*Written problem*: Copy the lines of the listing from the one containing "You are a computer-use agent." through the one containing "point(210,311)", inclusive, replacing "checkbox" with "toggle" and leaving everything else unchanged.

*Input records*:
================================
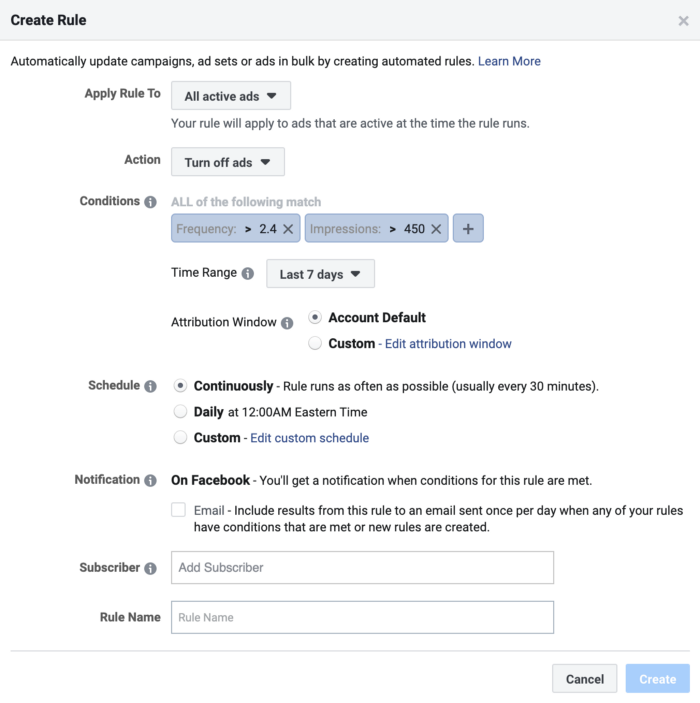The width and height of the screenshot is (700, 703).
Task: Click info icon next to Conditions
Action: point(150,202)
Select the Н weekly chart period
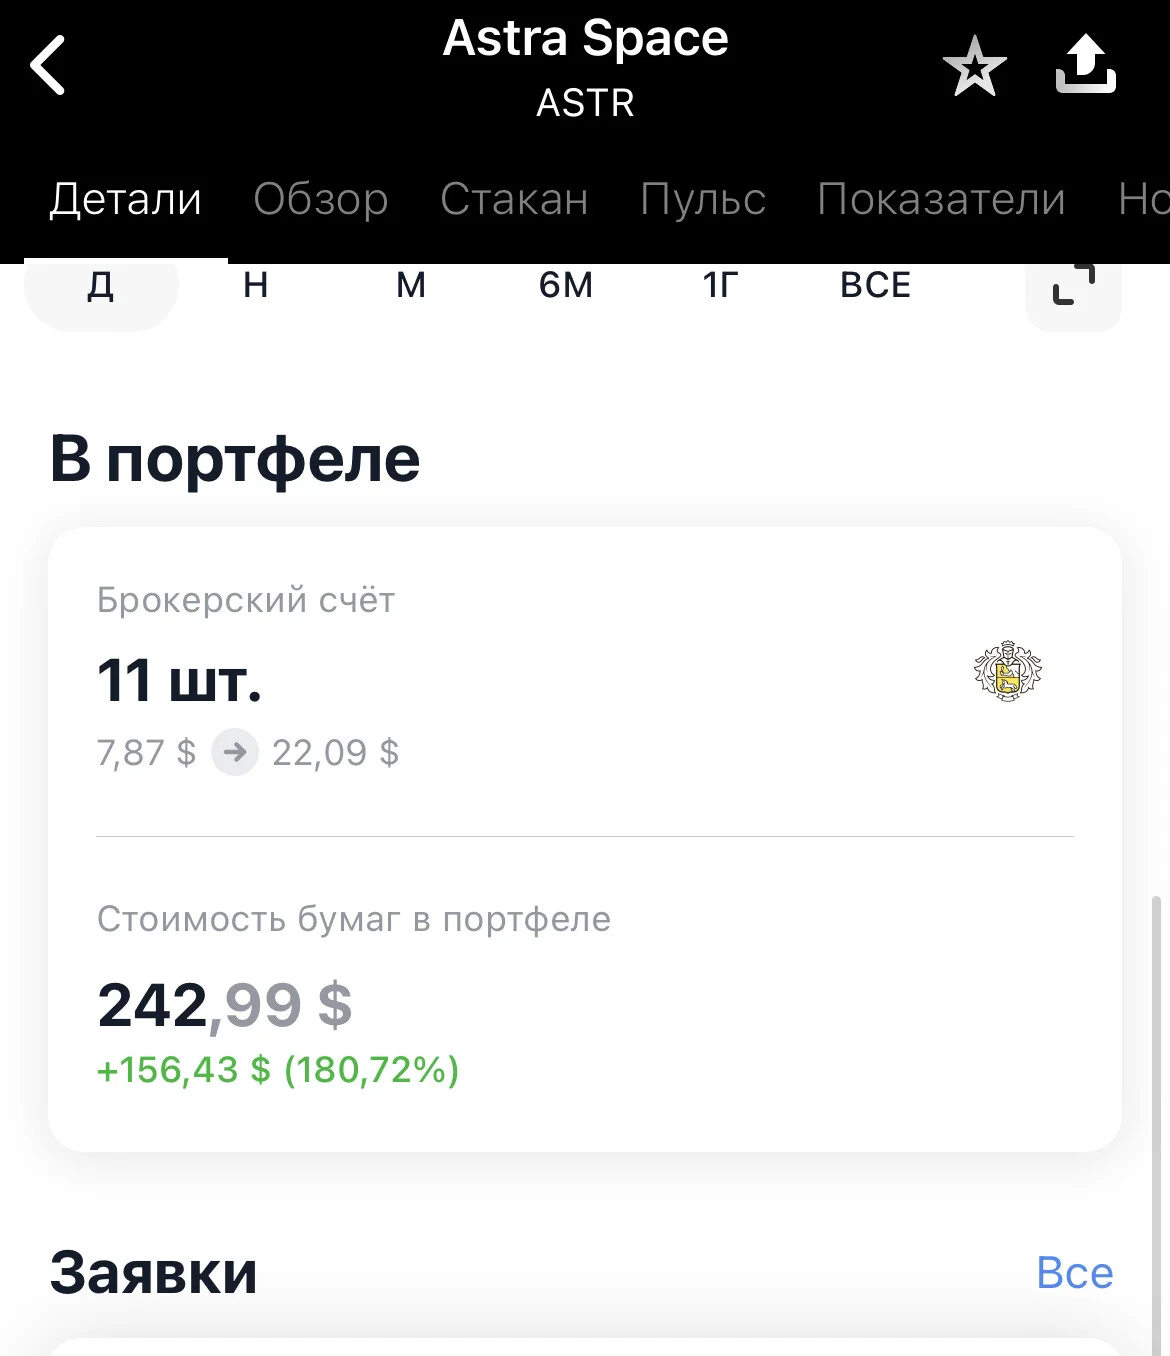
================================
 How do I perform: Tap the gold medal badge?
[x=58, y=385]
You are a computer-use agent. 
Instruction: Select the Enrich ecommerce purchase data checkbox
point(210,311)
================================
*Complete response*:
You are a computer-use agent. 
Instruction: Select the Enrich ecommerce purchase data toggle
point(210,311)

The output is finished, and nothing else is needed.